**Task description:** Copy out the data from the line holding "382x175 pixels. Task: Open" through the line holding "pyautogui.click(x=1231, y=949)", both included, character for character and with nothing else. Leave the pictures out of your copy.

** begin **

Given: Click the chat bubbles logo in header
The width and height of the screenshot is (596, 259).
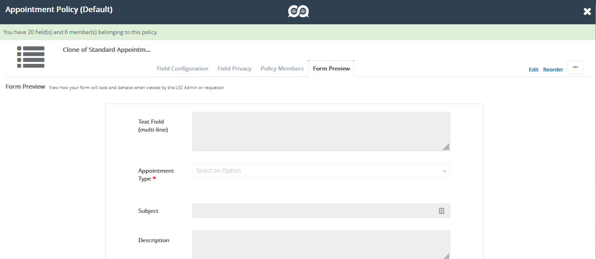Looking at the screenshot, I should (298, 12).
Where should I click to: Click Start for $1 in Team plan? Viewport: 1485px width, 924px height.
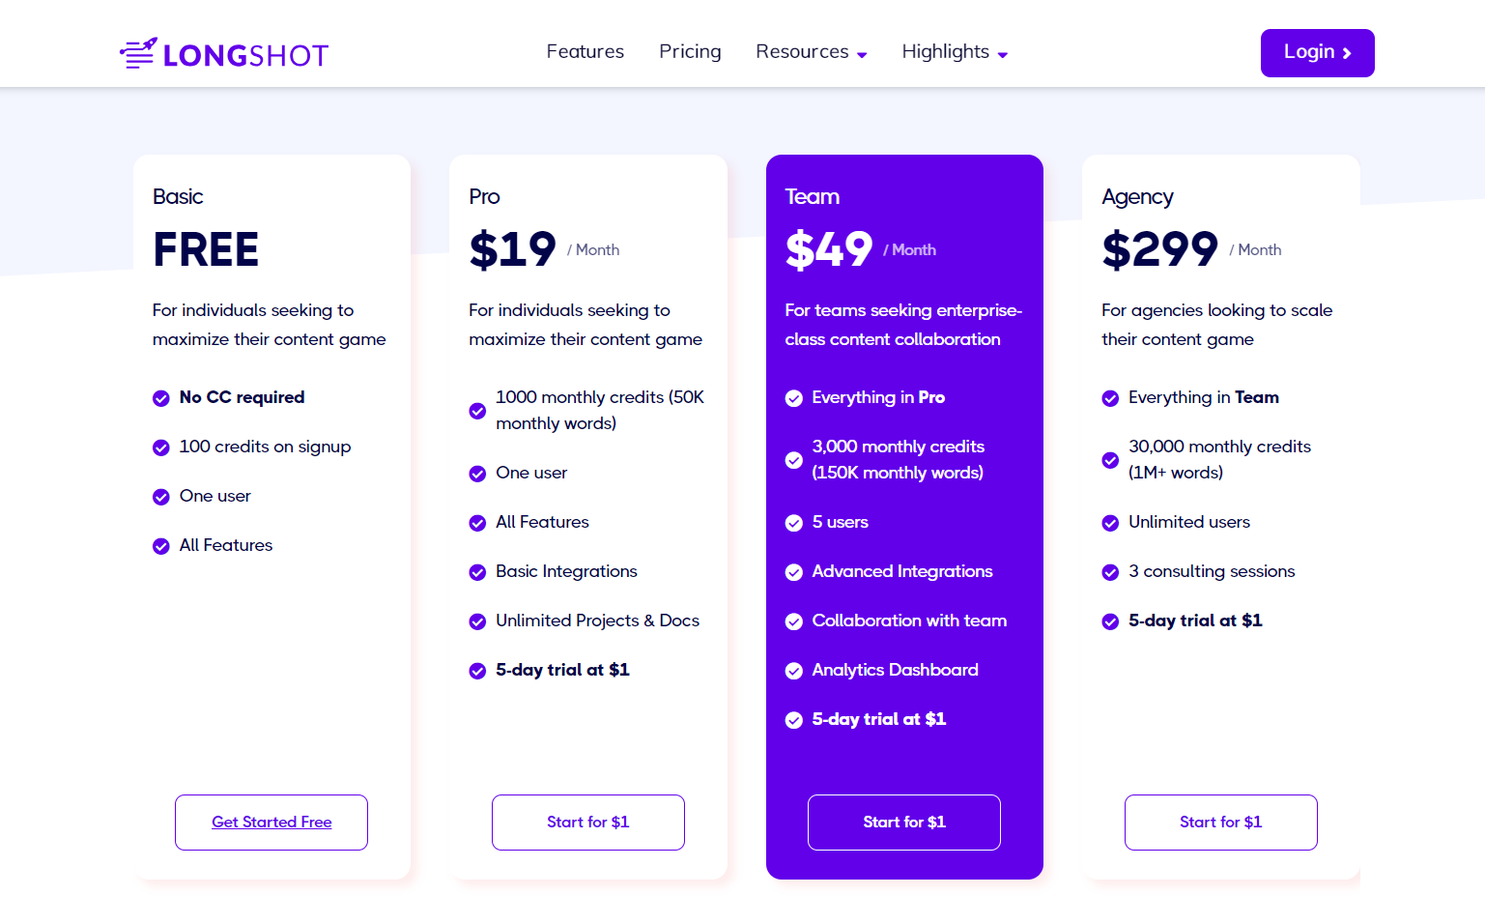tap(904, 823)
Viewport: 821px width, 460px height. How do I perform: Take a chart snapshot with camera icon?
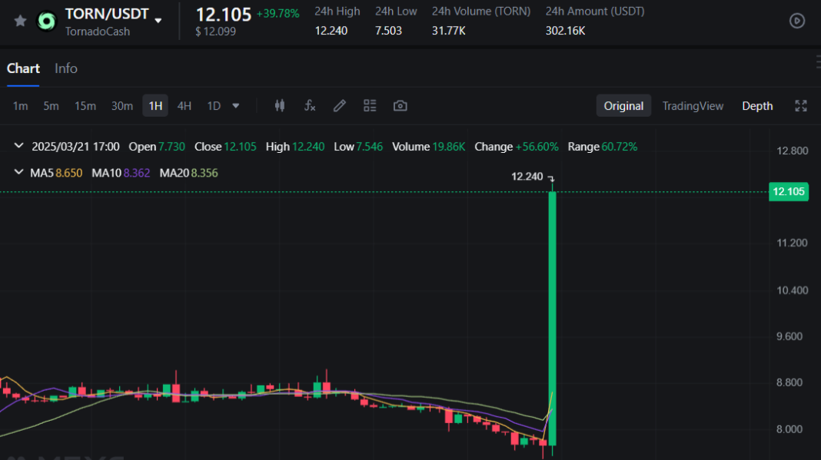click(x=400, y=106)
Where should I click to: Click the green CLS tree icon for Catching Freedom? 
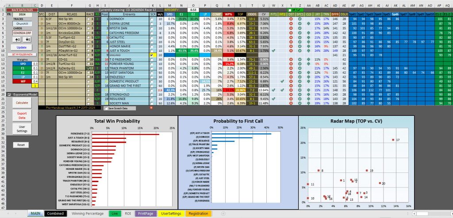(x=307, y=32)
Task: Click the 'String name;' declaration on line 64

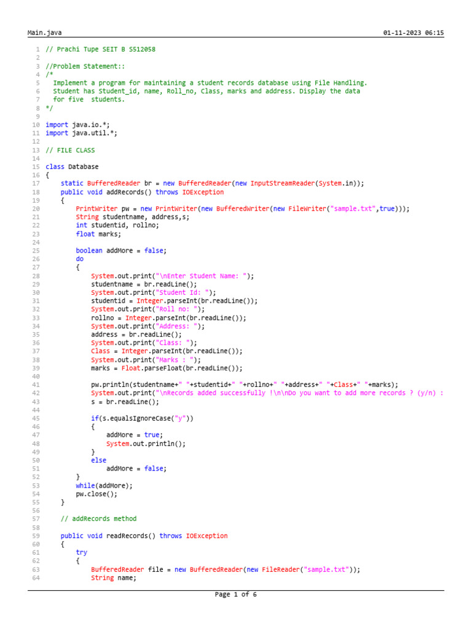Action: click(x=114, y=578)
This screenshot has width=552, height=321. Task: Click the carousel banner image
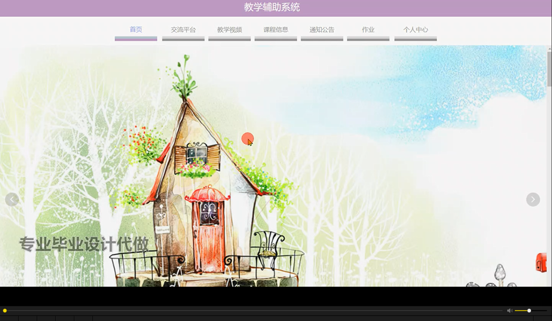[273, 164]
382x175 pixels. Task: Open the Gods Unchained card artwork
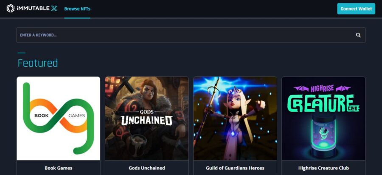coord(147,119)
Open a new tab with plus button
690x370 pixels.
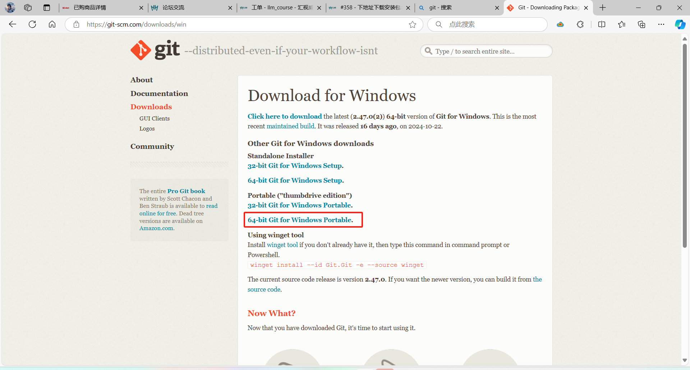tap(603, 8)
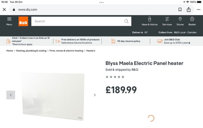Screen dimensions: 203x128
Task: Expand Join B&Q Club banner arrow
Action: 189,43
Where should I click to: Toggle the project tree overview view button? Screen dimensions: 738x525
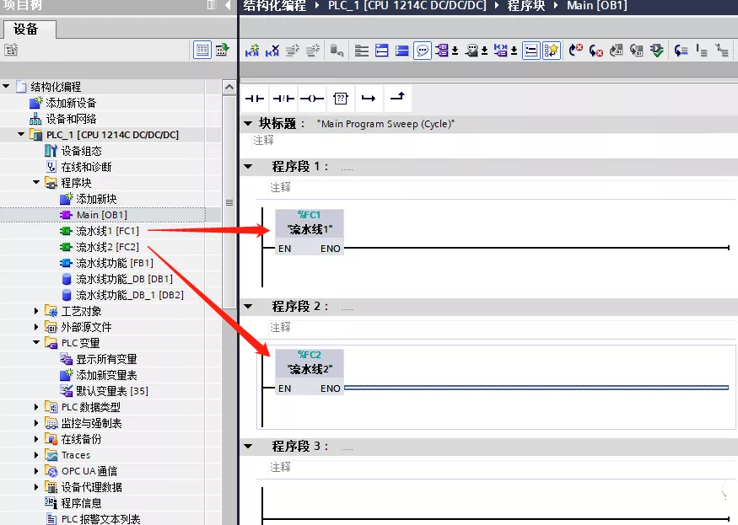(x=202, y=50)
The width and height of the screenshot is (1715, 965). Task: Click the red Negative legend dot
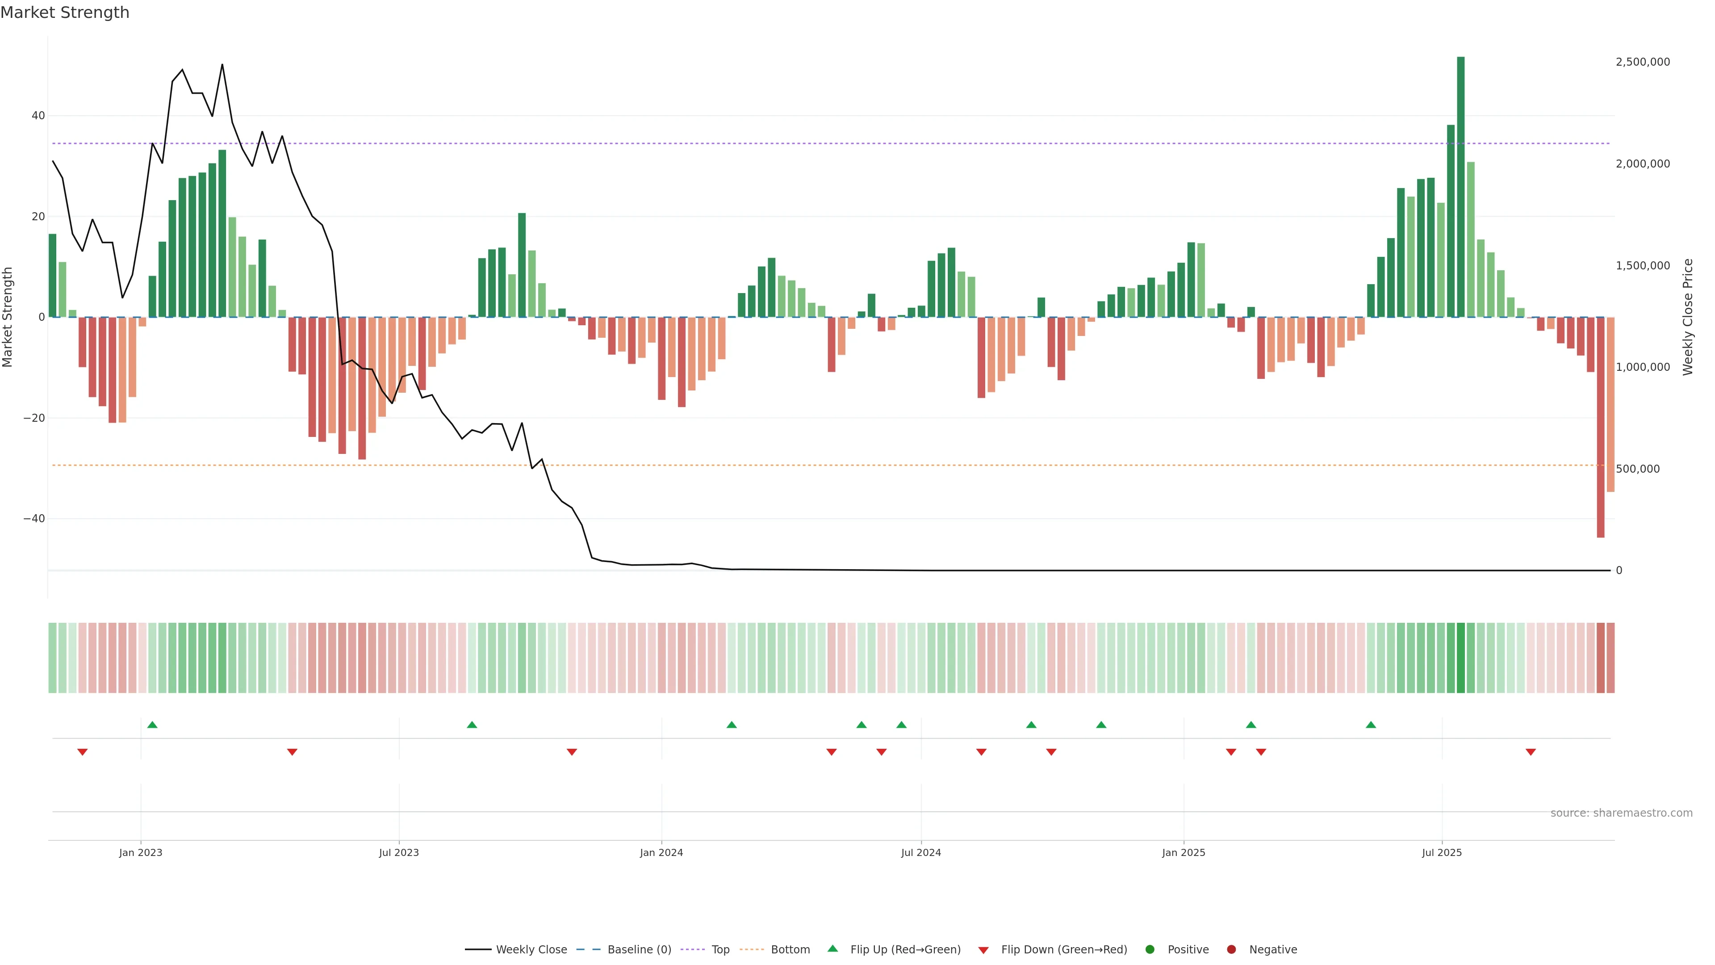pyautogui.click(x=1231, y=949)
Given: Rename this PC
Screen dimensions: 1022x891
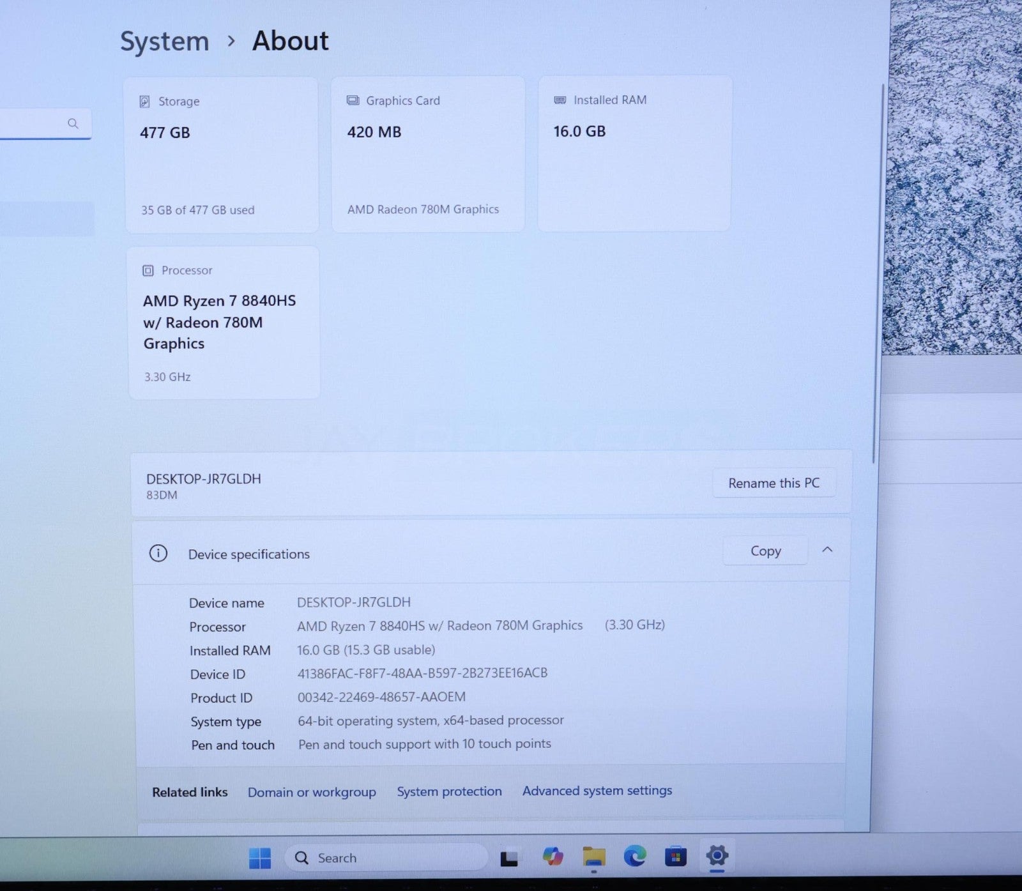Looking at the screenshot, I should coord(774,483).
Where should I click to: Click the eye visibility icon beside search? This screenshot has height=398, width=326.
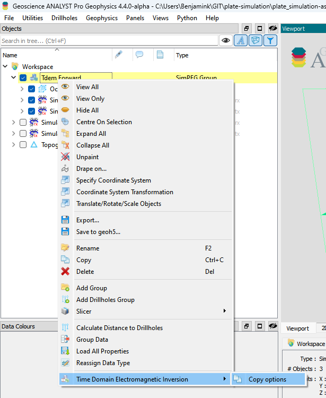(x=226, y=40)
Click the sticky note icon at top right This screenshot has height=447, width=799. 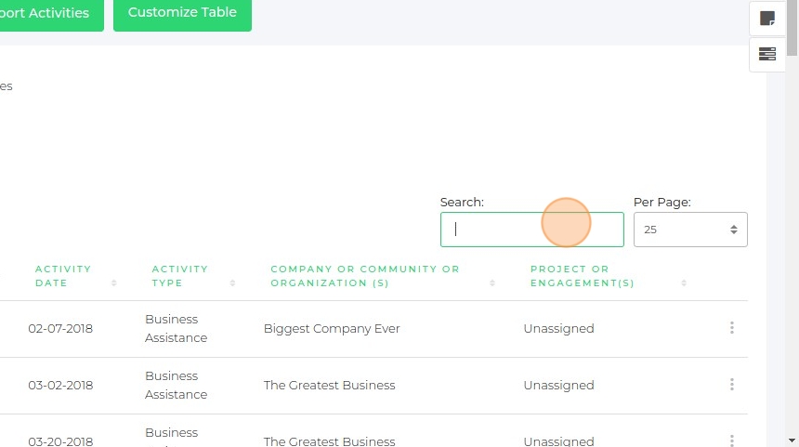click(767, 18)
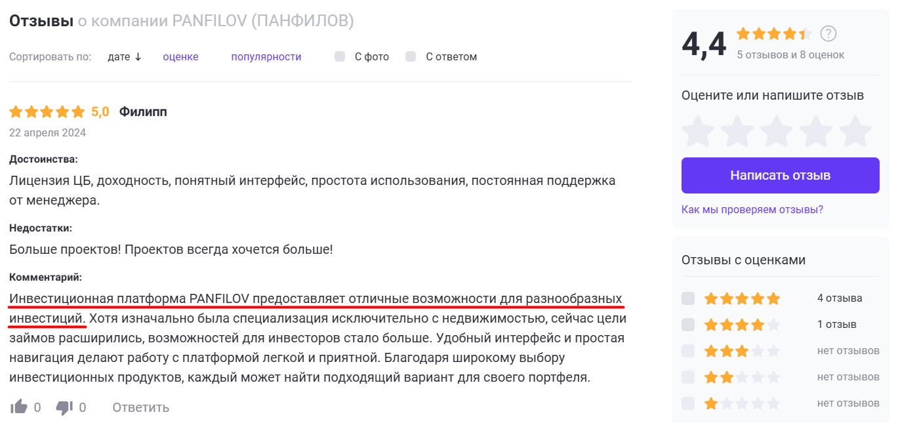
Task: Check the four-star reviews filter
Action: (x=688, y=325)
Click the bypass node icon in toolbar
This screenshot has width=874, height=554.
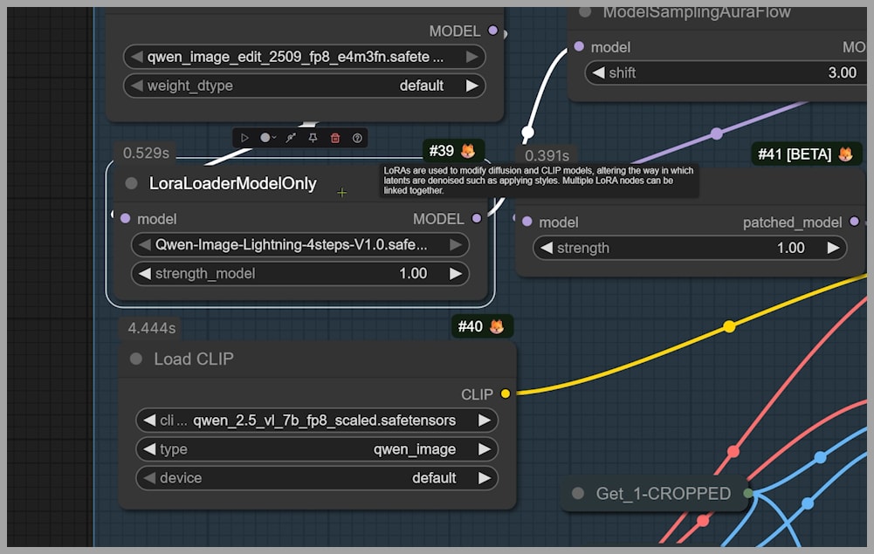[x=291, y=138]
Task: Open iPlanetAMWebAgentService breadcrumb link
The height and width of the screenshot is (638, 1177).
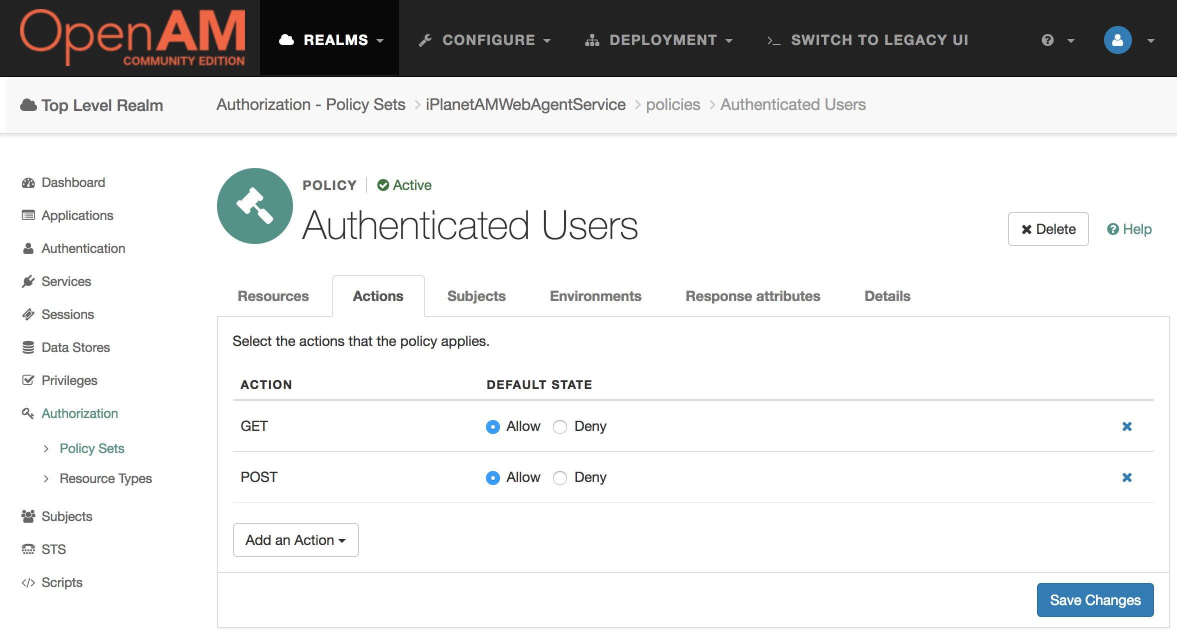Action: point(526,105)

** end **

**Solution for this task:**
382x175 pixels. Task: Open the Gods Unchained card artwork
coord(147,119)
Open a new tab with plus button
690x370 pixels.
tap(603, 8)
Screen dimensions: 203x128
Task: Expand Join B&Q Club banner arrow
Action: 189,43
Where should I click to: Toggle the project tree overview view button? Screen dimensions: 738x525
(x=202, y=50)
The width and height of the screenshot is (1715, 965). Task: Click the red Negative legend dot
pyautogui.click(x=1231, y=949)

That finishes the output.